* WHAT TO DO: Below is a listing from which only part is wanted; return exactly the lines from the one with "Click the Fastrack" up to and including the one with "Click the red".

- Opening Delimiter -

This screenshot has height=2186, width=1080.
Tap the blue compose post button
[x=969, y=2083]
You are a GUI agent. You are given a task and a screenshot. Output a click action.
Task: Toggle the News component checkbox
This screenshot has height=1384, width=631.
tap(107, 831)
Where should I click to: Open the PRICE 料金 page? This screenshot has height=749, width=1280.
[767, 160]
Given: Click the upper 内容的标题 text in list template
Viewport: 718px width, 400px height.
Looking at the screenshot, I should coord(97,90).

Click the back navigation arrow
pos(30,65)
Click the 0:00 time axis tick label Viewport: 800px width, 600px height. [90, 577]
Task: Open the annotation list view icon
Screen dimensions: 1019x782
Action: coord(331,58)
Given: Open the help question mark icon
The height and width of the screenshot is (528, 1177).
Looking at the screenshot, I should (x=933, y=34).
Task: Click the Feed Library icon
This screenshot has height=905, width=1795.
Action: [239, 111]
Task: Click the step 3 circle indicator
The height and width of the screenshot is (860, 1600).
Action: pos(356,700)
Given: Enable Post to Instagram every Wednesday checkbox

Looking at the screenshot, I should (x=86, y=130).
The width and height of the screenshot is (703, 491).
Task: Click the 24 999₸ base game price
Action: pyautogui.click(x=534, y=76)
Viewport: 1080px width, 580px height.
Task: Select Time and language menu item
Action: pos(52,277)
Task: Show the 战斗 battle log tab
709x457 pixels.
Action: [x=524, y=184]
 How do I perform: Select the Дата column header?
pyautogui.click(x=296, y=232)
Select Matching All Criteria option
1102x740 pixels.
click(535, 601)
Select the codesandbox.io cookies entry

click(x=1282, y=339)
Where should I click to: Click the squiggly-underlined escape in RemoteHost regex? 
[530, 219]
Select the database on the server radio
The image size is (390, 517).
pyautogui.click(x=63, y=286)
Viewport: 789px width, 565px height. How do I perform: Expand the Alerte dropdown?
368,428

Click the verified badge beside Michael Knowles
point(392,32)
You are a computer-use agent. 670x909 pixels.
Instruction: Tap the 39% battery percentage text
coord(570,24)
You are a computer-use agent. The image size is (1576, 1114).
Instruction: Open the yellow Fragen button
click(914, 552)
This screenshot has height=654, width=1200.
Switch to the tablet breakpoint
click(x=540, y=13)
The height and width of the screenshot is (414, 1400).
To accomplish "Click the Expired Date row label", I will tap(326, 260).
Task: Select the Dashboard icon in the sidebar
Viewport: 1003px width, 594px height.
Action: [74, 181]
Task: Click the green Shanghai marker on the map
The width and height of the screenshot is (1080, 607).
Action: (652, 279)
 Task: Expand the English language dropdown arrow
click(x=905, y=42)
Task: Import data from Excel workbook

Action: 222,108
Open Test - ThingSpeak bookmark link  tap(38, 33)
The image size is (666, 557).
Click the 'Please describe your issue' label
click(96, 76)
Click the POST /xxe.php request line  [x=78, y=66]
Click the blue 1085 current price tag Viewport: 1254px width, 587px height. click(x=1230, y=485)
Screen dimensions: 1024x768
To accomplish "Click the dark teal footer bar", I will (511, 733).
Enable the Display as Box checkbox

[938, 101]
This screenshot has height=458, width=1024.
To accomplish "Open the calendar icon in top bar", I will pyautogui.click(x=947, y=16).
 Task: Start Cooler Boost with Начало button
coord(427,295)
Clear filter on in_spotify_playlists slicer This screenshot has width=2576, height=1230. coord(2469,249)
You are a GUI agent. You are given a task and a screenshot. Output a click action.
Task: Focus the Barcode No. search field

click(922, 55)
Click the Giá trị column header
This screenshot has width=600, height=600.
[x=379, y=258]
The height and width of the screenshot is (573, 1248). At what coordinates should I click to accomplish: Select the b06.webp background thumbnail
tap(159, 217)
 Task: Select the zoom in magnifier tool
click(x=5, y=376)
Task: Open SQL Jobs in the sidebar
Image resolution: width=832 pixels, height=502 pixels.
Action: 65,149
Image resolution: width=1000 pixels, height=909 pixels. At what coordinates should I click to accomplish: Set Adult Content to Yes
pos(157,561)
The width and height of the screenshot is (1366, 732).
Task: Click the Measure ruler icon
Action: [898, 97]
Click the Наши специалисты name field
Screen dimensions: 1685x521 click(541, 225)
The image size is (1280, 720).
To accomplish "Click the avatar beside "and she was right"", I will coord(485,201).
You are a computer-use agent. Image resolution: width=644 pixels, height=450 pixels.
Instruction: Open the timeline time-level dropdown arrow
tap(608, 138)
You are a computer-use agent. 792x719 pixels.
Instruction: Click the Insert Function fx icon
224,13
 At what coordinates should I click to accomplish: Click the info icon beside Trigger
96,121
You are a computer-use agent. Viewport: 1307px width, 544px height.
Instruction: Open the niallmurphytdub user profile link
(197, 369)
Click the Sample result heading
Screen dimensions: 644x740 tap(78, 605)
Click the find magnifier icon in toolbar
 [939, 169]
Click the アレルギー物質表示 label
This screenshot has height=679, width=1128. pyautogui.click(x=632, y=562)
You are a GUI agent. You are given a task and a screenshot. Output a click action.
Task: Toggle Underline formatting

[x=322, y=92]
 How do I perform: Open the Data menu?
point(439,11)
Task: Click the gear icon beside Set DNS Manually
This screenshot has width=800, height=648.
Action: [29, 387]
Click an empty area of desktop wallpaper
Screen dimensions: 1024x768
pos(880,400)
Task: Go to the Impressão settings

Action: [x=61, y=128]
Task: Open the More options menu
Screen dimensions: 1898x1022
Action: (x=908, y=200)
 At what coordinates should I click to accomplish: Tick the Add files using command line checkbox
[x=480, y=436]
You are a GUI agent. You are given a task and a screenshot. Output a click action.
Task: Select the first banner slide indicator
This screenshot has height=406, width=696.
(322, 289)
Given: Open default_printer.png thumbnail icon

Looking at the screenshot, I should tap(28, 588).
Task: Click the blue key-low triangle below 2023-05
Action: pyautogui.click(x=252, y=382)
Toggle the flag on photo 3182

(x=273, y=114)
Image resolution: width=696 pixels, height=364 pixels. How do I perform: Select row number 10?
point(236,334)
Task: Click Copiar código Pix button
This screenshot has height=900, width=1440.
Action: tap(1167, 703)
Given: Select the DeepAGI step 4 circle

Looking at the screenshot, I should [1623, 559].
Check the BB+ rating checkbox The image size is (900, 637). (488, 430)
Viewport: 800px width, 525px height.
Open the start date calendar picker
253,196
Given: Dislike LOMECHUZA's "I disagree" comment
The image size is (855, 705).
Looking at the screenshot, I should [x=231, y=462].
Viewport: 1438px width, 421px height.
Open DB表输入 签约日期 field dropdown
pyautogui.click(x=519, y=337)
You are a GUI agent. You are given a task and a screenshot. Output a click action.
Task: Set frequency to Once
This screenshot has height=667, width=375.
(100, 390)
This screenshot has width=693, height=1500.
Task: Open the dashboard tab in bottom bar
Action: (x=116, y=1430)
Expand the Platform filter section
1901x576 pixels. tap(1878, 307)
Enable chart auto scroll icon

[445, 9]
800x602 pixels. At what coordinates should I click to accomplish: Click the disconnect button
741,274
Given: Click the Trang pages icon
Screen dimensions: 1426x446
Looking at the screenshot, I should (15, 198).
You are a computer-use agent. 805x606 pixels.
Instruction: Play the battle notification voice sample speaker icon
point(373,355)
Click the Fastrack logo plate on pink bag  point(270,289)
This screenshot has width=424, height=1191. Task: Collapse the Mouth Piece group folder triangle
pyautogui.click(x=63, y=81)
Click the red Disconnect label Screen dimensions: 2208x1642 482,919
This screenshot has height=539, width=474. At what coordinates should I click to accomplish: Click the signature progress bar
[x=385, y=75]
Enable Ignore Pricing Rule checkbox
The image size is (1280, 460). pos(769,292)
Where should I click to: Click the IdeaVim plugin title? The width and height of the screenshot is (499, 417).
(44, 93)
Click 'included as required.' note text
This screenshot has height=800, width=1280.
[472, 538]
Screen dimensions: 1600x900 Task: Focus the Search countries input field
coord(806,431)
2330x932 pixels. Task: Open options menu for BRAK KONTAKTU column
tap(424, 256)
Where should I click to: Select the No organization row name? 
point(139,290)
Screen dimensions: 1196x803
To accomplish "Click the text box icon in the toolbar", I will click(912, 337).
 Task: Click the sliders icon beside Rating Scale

- Closing Delimiter -

* EXERCISE OUTPUT:
Click the Fastrack logo plate on pink bag  point(270,289)
This screenshot has width=424, height=1191. Task: Collapse the Mouth Piece group folder triangle
pyautogui.click(x=63, y=81)
Click the red Disconnect label Screen dimensions: 2208x1642 482,919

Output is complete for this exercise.